◆ WHAT YOU ARE ASKED TO DO
Print the line containing "Screen dimensions: 1045x588" and all lines after it, unchanged, through the end of the data. Leave the pictures out.

◆ DATA RECORDS
# # # # #

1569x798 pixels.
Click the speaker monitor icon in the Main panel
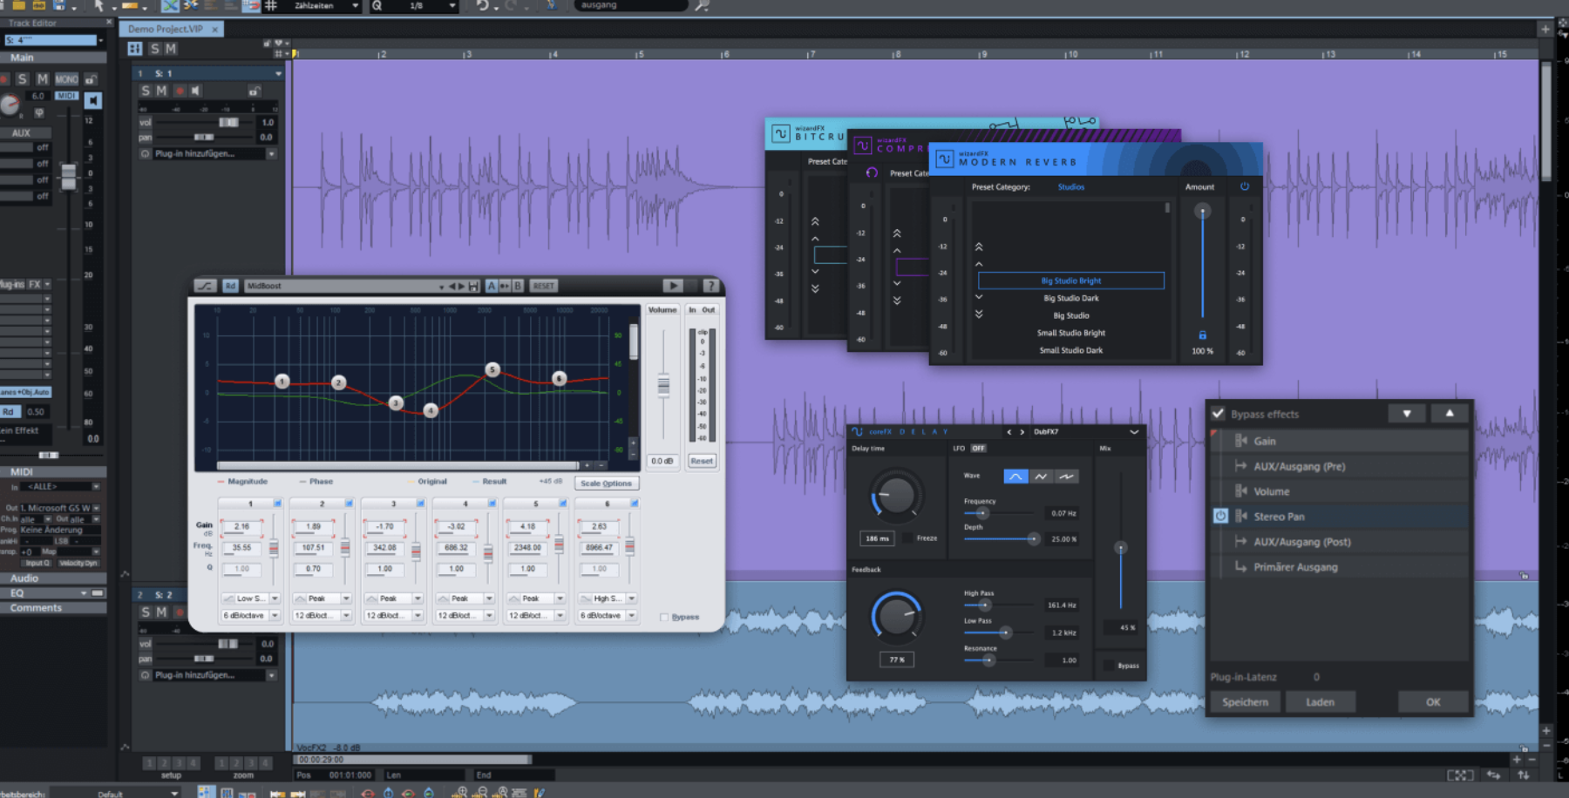[93, 100]
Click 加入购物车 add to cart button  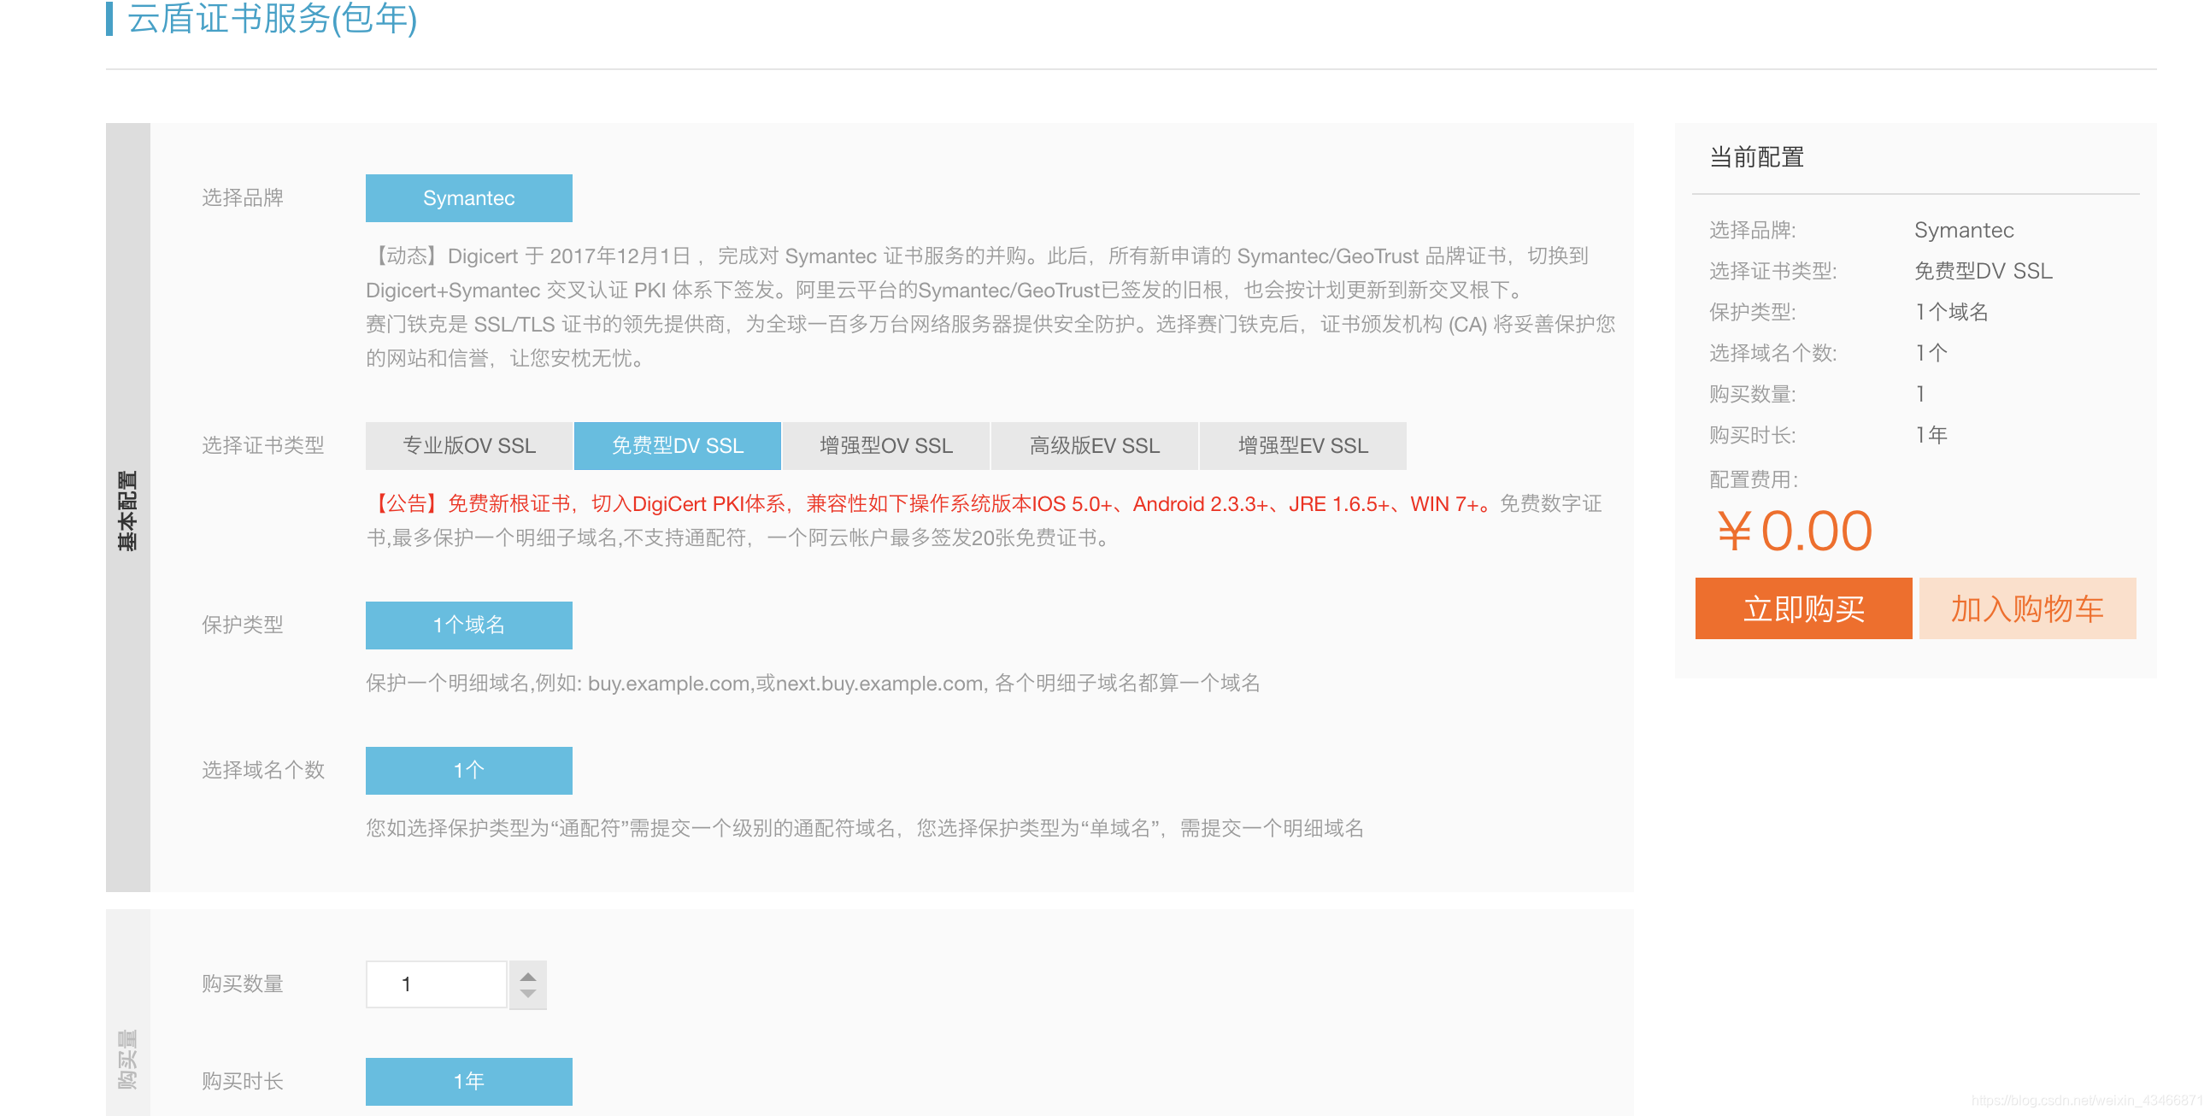point(2026,609)
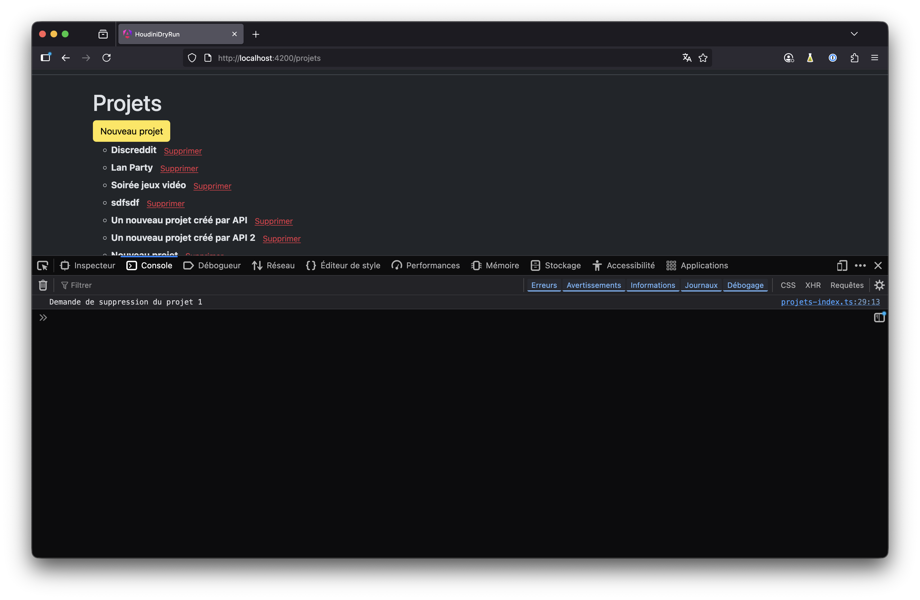Switch to the Inspecteur tab
Screen dimensions: 920x600
click(88, 265)
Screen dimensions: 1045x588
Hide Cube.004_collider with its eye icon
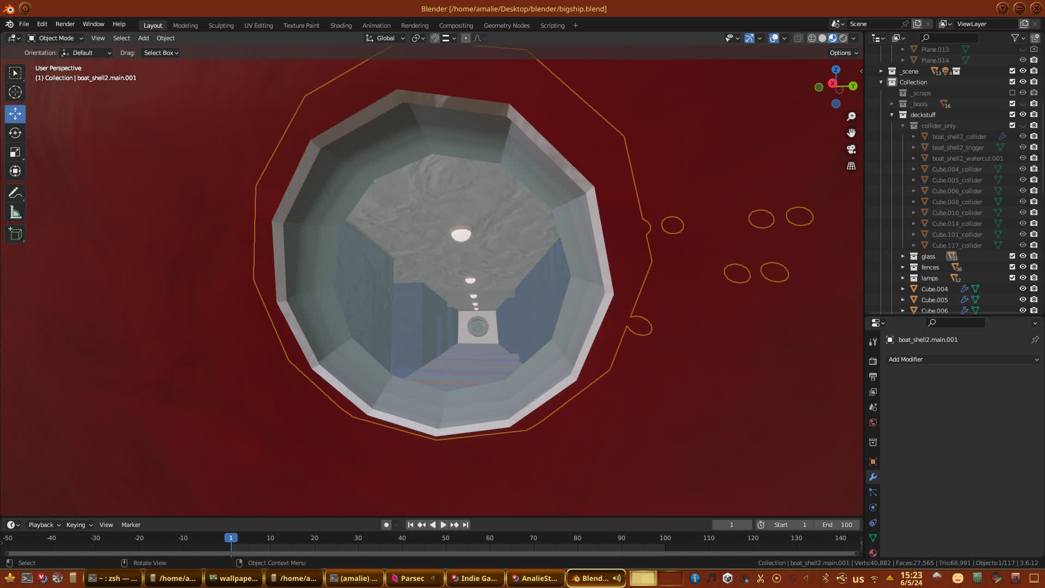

# # # # #

◆ SOLUTION FOR THIS PROBLEM
Screen dimensions: 1045x588
Hide Cube.004_collider with its eye icon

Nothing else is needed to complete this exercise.